Dr. M: “Did you know (apparently the ENTIRE floor including his colleagues and all the people waiting could hear me), that when a doctor FAILS to comply with the standard protocol for a procedure after being shown it, not once but twice that it constitutes grounds for a complaint AND action from the college of physicians?! (I was talking about his refusal to treat due to the needle phobia)”
Dr. M. Wheels off, “What a DICKHEAD! A year and a half for a fucking tilt table test he confirmed at our first…and only meeting! And he has NO patients with central autonomic failure? And HE is the expert?”

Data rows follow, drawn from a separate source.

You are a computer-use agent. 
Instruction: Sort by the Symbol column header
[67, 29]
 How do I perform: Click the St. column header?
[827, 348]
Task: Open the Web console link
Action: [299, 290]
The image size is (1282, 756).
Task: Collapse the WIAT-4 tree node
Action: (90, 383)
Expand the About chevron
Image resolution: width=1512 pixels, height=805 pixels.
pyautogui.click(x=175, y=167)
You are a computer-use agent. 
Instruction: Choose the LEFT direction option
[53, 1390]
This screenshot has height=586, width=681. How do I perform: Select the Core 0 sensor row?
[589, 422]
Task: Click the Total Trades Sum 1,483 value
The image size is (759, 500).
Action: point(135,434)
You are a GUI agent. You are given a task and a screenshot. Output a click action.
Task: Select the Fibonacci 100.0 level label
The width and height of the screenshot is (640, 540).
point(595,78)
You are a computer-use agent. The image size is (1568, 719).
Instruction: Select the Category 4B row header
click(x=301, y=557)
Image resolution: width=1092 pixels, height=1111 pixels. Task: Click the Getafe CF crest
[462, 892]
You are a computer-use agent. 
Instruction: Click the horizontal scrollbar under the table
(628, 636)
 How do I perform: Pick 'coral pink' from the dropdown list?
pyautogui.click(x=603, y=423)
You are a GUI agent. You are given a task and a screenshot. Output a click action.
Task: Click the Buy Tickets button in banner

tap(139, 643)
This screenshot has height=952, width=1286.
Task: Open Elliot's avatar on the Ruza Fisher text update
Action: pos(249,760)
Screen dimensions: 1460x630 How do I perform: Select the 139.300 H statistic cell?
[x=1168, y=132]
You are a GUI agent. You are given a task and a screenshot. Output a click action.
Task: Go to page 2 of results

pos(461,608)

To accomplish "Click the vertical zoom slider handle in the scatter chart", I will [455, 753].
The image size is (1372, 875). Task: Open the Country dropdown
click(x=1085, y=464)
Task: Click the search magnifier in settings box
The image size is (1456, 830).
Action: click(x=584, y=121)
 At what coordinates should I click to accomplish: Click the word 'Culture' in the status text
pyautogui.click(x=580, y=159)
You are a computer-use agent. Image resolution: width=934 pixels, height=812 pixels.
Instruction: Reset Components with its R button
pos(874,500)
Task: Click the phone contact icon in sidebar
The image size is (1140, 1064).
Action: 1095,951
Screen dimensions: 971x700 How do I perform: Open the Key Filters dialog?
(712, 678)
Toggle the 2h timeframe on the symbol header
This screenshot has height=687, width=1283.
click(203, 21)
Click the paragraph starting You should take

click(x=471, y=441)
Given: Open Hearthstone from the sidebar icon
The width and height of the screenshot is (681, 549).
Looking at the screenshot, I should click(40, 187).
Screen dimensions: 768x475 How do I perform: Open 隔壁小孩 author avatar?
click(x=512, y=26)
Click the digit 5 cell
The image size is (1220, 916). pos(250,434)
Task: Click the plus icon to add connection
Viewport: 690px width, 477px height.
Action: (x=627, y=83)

Dr. M – aka Elizabeth was going through what is known as grieving, or rather through my ANGER stage because now I have….no specialists (since my complaint with the college of physicians on various breaches of protocol by Dr. Atwell-Pope not limited to patient confidentiality disclosure when she gave personal information beyond the test results to the TECHS in Vancouver – the college does not allow any complainant to be treated by the doctor they are complaining about, and since there are only 4 or 5 neurologist with hospital privileges in Victoria, that will be…well, difficult)
Did I want to come and write another “Hell Specialist” visit, or the fact that I lost my voice (gee, I wonder why!). No, I want to write about good things, but now at least, I know that Child Killer….I mean Dick Head….I mean Dr. N is not likely to do anything since he feels he is always right unlike Dr. G who said, “we are starting you on a very, very tiny beta blocker because….with your autonomic system we literally have NO WAY of knowing how your body will react. Then after we see the results we can see if that IMPROVES your quality of life or not.” Do you understand why I like Dr. G. better than, Dr. N and his: “I don’t feel you should be on beta blockers because I didn’t prescribe them to you. And no I have no experience with autonomic failure but I will remain acting as the ONLY authority on you as a human being.”
Well, I promise, unless the fever returns a happy and cheerful post tomorrow. The bad news is that now I currently have a) no treatment plan for the future, b) no accepted plan for dealing with increasing pain, c) no specialists and d) a GP who WANTS specialist to instruct him on how to proceed and while I like that he calls them “The FUCKING specialists in this CITY!” I still think doc, it is time to take a risk and go solo. Because quite honestly, you are all I have.